New astronomical surveys coming online in the next few years, many observing the same regions of the sky repeatedly in time, will collect more data in the next decade than in all of human history so far. Opening up truly new vistas on the dynamic universe requires both rapid data processing and quick decisions about what available resources (e.g., telescopes) worldwide must be marshalled to study newly discovered phenomena. This necessitates an intelligent "real-time" machine-based decision or "classification" framework that should be able to deal with incomplete (and in some cases spurious) information.
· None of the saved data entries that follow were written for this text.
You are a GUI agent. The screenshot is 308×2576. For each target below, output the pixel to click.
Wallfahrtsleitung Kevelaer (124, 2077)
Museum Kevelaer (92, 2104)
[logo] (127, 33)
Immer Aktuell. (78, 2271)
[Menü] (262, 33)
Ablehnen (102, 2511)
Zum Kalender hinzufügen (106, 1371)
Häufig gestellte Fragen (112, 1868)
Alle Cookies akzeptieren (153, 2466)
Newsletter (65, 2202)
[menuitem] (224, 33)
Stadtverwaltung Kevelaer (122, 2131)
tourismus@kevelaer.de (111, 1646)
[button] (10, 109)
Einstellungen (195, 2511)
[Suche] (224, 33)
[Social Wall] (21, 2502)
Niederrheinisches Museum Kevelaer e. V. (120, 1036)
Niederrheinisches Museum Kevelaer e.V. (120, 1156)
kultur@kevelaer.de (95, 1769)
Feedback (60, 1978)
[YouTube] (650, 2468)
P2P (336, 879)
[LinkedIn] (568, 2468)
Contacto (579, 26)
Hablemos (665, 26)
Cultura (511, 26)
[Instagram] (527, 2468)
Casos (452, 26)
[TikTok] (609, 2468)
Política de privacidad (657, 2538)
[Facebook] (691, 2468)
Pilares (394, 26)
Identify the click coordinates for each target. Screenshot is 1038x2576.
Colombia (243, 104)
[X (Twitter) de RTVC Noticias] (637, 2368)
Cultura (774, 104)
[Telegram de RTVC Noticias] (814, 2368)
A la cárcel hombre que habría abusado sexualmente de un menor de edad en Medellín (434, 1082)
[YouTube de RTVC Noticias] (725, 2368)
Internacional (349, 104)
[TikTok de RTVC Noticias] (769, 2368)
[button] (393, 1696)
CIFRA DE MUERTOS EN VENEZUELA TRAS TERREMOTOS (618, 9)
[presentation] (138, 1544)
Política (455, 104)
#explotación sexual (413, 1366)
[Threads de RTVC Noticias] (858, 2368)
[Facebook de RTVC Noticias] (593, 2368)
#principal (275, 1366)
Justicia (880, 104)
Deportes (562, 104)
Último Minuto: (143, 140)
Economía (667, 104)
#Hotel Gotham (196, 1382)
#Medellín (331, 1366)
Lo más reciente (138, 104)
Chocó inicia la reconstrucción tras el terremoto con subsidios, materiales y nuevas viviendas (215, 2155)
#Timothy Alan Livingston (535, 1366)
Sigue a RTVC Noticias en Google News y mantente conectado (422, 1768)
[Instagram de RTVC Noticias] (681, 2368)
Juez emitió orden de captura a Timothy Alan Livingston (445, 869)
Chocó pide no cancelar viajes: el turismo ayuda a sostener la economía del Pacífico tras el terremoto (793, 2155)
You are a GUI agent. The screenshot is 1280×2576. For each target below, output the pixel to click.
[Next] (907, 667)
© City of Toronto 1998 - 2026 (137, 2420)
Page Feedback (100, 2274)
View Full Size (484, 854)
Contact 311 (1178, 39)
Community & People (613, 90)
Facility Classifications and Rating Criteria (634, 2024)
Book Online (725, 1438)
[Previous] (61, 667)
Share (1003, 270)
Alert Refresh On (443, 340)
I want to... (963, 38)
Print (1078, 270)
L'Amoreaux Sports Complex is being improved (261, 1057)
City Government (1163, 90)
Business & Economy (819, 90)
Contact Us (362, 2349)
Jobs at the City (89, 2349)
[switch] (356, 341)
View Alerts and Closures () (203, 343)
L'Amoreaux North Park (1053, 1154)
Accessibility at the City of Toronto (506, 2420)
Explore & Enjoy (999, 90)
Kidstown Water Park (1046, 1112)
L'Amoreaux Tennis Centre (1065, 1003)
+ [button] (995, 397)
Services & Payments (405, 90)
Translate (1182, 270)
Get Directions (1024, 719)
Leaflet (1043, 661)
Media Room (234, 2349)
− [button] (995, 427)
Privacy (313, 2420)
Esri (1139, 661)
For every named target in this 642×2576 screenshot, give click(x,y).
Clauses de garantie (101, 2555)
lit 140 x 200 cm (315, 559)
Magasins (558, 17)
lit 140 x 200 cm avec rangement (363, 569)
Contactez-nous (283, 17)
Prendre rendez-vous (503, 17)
This project will produce a framework for extracting novel science from large amounts of data in an environment where the computational needs vastly outweigh the available facilities, and intelligent (as well as dynamic) resource allocation is required. New theory will be developed that will allow current machine learning paradigms to scale to large parallel computing environments. The core result is the production, for projects generating thousands of gigabytes of new data a night (such as the proposed Large Synoptic Survey Telescope), of probabilistic statements about the physical nature of astronomical events. Uncovering anomalous events that do not fit easily into a currently accepted classification taxonomy - events that may lead to completely new scientific discoveries - will be particularly emphasized in this work.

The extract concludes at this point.